Testo dato →
Gli scienziati non sanno più come chiedere a politici e giornalisti di porre la questione climatica al centro e non ai margini. Tutti, ormai, siamo consci della pervasività degli effetti del “climate change”. L’ultimo – disperato – grido d’allarme è contenuto nella lettera aperta della Società italiana per le scienze del clima, che ha esortato i partiti a mettere questa emergenza in cima alla lista delle priorità. Come? Innanzitutto, attraverso «azioni di adattamento che rendano noi e i nostri territori più resilienti» alle conseguenze del riscaldamento globale, e che «non seguano una logica emergenziale ma di pianificazione e programmazione strutturale». 

Eppure, la crisi climatica non solo risulta assente dal dibattito politico di queste settimane di campagna elettorale. Ma non viene neanche nominata. Sembra che i nostri rappresentanti – e anche alcuni organi di stampa – abbiano timore a parlare di “crisi”, di “emergenza”. Oppure, più semplicemente, stanno ancora sottovalutando la questione, che viene trattata come un problema comune e passeggero. Non c’è senso d’urgenza, non c’è il messaggio dell’ora o mai più. Giorno dopo giorno, la classe politica del nostro Paese si sta confermando arrugginita e incapace di intercettare le esigenze e le paure di giovani e giovanissimi: cittadini che non si sentono rappresentati, ascoltati. E che subiranno più di tutti le conseguenze sanitarie, economiche e sociali di una crisi che sta scatenando tante altre crisi, da quella migratoria a quella alimentare. 

I temi ambientali vengono sistematicamente ignorati dai leader dei partiti, che si concentrano sull’emergenza energetica in atto ma si dimenticano che è solo la faccia di un enorme prisma. È raro che un politico con un certo seguito inizi una conferenza stampa o un post sui social parlando di ecologia o di clima. E quando succede, come nel caso di Angelo Bonelli (co-portavoce di Europa Verde) durante la presentazione dell’alleanza con Sinistra Italiana, sembra che sia più importante puntare il dito contro gli avversari piuttosto che parlare di proposte concrete e di ampio respiro. 

Non un bel segnale per il partito ecologista e europeista, che assieme a Pd e Sinistra Italiana – si legge sul testo dell’accordo sottoscritto tra Letta, Bonelli e Fratoianni – mira all’approvazione di «un piano ambizioso sulle energie rinnovabili, di una legge sul clima» e di una revisione «in sede europea del Patto di stabilità per la transizione ecologica».

Scorrendo i programmi degli altri partiti, la voce “ambiente” è spesso situata nei bassifondi. Quando finalmente si riesce a scovare, il risultato è un’accozzaglia di slogan vuoti, vecchi, fuori strada. Spesso sembrano proposte appartenenti al secolo scorso. Ad esempio, non si parla mai di uno stop totale ai finanziamenti all’industria fossile: secondo Legambiente, nel 2020 l’Italia ha “speso” 34,6 miliardi di euro in sussidi ambientalmente dannosi. Non si parla mai di una legge seria sul consumo del suolo, di politiche strutturali e di lungo periodo per ridurre lo smog, la dipendenza dalle automobili e lo strapotere degli allevamenti intensivi.

Materiale fornito →

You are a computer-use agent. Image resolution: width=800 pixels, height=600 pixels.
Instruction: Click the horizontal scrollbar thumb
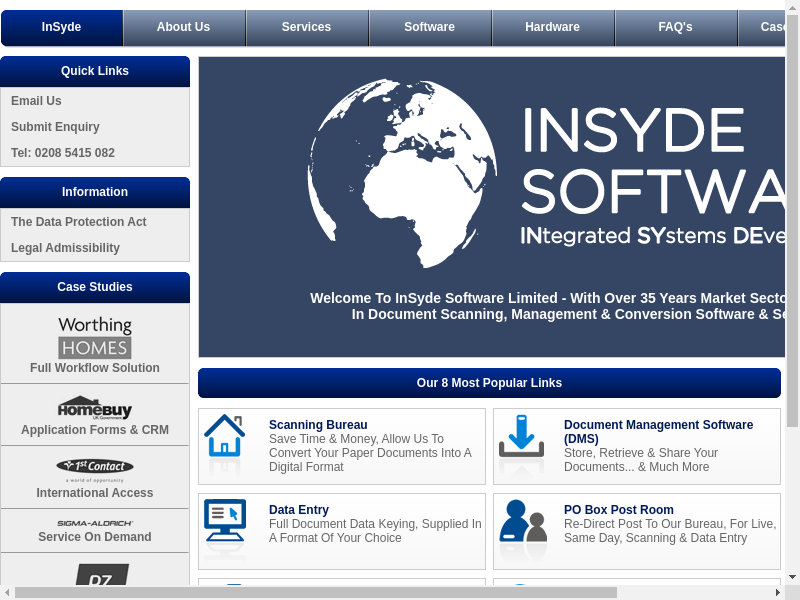coord(315,592)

Istruzione scritta A →
Rispondi a queste domande sul testo sulla crisi climatica:
(i) Quale società ha scritto la lettera aperta ai partiti?
(ii) Di quale formazione è co-portavoce Angelo Bonelli?
(iii) Secondo Legambiente, quanto ha speso l'Italia nel 2020 in sussidi ambientalmente dannosi?
Istruzione scritta B →
Prosegui il testo sulla crisi climatica a partire dalla sua ultima frase.
I dati non hanno alcun legame con il testo sulla crisi climatica.

Risultato A →
(i) La Società italiana per le scienze del clima.
(ii) Europa Verde.
(iii) 34,6 miliardi di euro.

Risultato B →
Nel programma del centrodestra, l’ambiente – scritto con la A maiuscola – viene definito «una priorità». Peccato che venga trattato nel punto numero dodici del documento. Meloni, Berlusconi e Salvini propongono un elenco di azioni generiche e di facciata (per quanto teoricamente importanti): dalla «salvaguardia della biodiversità anche attraverso nuove riserve naturali» al rispetto e all’aggiornamento degli «impegni internazionali assunti dall’Italia per contrastare i cambiamenti climatici», passando per la «promozione dell’educazione ambientale» e della mobilità urbana sostenibile. Non si va mai a fondo. 

Poi, puntualissima, arriva la promessa della «piantumazione di alberi sull’intero territorio nazionale, in particolare nelle zone colpite da incendi e calamità naturali». Piantare alberi, si sa, non è la soluzione a tutti i problemi (specialmente dopo un incendio), ma il greenwashing non ha confini. In Italia, i cosiddetti interventi compensativi di rimboschimento «vengono molto spesso interpretati in modo semplicistico: consistono solitamente nel piantare alberi. Purtroppo, ad un’analisi scientifica appare che le “compensazioni” sono spesso inutili, talvolta addirittura dannose», si legge per esempio sul sito di Greenpeace. Ricordiamo inoltre che questo programma è stato partorito da tre partiti che, in Europa, hanno costantemente votato contro le proposte mirate a un taglio delle emissioni.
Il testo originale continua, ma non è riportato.